The data below holds a line containing "18 Yaşından Küçüğüm (235, 255)" and a line containing "https://www.newsfilecorp.com/release/180994 (267, 1972)"; please quote exactly those two lines and every line between them, and nothing else.

####

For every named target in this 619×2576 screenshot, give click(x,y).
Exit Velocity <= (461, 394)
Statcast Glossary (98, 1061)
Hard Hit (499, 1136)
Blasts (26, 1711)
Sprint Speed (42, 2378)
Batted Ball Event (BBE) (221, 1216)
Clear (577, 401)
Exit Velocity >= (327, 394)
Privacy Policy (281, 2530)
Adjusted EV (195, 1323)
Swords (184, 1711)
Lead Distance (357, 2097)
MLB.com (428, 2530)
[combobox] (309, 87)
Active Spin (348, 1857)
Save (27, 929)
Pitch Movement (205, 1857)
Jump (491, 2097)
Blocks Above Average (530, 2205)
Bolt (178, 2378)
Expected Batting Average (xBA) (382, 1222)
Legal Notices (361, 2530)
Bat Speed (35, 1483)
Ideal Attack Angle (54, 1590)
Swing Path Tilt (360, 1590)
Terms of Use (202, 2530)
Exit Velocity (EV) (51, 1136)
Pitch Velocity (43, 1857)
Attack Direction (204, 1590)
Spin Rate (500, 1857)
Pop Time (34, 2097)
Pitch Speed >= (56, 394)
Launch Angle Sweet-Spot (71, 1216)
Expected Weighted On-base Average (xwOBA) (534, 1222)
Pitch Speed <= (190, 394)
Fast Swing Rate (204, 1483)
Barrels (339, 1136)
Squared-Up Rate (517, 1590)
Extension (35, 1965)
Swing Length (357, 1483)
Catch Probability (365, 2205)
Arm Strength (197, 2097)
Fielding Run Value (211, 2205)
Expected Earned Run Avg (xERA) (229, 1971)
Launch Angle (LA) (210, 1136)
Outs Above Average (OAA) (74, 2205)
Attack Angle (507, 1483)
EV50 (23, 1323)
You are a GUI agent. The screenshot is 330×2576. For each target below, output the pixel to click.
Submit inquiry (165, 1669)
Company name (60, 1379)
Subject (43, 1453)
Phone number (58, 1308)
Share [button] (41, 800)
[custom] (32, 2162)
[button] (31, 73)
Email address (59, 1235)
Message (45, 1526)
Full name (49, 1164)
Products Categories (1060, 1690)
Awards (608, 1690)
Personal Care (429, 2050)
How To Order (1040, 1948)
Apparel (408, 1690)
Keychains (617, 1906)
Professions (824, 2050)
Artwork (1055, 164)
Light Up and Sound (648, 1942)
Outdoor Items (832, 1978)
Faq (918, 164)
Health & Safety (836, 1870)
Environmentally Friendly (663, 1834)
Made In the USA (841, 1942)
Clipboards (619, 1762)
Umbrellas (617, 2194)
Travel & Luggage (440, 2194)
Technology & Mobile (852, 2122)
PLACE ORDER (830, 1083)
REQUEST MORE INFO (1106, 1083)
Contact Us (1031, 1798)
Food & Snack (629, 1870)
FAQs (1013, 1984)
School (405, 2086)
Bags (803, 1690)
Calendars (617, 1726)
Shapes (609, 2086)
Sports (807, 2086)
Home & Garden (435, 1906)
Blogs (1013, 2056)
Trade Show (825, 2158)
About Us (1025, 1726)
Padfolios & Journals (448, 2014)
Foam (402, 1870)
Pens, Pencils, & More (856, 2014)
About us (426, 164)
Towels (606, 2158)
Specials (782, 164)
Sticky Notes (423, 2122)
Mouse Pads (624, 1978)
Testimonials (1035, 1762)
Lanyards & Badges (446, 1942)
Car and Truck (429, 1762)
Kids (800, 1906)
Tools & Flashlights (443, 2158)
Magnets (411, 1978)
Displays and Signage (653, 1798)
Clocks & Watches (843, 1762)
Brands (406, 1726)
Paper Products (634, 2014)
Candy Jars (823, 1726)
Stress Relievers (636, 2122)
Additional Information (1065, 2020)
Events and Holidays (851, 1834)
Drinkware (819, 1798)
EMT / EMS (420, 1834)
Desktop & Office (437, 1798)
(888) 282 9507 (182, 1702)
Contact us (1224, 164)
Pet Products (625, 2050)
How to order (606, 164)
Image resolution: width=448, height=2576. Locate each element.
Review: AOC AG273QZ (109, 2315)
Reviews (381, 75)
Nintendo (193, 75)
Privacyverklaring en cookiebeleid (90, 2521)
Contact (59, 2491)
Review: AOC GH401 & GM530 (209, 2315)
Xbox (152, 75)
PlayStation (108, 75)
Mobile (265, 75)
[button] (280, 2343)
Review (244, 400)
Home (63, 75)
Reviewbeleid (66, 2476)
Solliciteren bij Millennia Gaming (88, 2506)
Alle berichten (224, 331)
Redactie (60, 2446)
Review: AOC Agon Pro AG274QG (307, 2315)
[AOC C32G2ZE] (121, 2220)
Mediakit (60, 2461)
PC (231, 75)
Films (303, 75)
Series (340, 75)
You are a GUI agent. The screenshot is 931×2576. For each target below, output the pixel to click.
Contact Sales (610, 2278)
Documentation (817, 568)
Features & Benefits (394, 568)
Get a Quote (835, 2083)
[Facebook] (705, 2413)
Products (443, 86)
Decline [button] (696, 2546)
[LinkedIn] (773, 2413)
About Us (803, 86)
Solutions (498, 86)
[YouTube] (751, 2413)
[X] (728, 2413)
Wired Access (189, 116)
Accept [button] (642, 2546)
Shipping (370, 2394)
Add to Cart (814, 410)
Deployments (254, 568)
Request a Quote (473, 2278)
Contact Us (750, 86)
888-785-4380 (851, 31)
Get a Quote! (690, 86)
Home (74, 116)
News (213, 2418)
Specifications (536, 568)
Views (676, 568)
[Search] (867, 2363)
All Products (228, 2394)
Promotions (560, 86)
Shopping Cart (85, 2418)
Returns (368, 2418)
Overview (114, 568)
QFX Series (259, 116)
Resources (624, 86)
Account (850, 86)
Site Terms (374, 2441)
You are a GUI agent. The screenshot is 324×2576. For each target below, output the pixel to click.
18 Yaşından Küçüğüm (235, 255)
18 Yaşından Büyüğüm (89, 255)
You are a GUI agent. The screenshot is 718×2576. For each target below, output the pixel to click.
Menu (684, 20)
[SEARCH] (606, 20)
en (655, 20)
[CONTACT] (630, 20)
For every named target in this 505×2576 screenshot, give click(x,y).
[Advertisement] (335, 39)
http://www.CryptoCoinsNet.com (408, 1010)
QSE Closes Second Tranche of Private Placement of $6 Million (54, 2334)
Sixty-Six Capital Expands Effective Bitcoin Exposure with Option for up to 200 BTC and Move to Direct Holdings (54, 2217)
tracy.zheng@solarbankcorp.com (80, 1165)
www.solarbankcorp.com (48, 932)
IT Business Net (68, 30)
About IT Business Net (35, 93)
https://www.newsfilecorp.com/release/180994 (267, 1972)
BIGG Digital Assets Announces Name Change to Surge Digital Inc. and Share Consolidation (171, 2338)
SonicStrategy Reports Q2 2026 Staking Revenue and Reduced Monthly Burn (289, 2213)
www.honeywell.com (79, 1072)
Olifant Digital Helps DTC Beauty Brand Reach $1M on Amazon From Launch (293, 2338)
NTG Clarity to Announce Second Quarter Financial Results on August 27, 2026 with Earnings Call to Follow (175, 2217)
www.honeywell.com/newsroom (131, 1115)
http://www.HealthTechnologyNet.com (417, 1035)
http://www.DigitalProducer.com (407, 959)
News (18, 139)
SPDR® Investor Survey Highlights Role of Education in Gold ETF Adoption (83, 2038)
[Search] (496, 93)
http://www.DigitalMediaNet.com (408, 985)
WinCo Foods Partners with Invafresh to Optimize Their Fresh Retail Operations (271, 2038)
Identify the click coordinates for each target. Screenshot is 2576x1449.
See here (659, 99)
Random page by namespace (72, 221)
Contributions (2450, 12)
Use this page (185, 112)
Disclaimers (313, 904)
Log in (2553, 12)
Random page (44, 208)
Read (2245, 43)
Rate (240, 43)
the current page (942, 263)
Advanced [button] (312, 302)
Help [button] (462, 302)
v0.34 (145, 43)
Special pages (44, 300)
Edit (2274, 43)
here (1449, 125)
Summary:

####

• _Exercise solution_
18 Yaşından Küçüğüm (235, 255)
18 Yaşından Büyüğüm (89, 255)
You are a GUI agent. The screenshot is 718×2576. For each target below, output the pixel to click.
Menu (684, 20)
[SEARCH] (606, 20)
en (655, 20)
[CONTACT] (630, 20)
For every named target in this 505×2576 screenshot, give click(x,y).
[Advertisement] (335, 39)
http://www.CryptoCoinsNet.com (408, 1010)
QSE Closes Second Tranche of Private Placement of $6 Million (54, 2334)
Sixty-Six Capital Expands Effective Bitcoin Exposure with Option for up to 200 BTC and Move to Direct Holdings (54, 2217)
tracy.zheng@solarbankcorp.com (80, 1165)
www.solarbankcorp.com (48, 932)
IT Business Net (68, 30)
About IT Business Net (35, 93)
https://www.newsfilecorp.com/release/180994 (267, 1972)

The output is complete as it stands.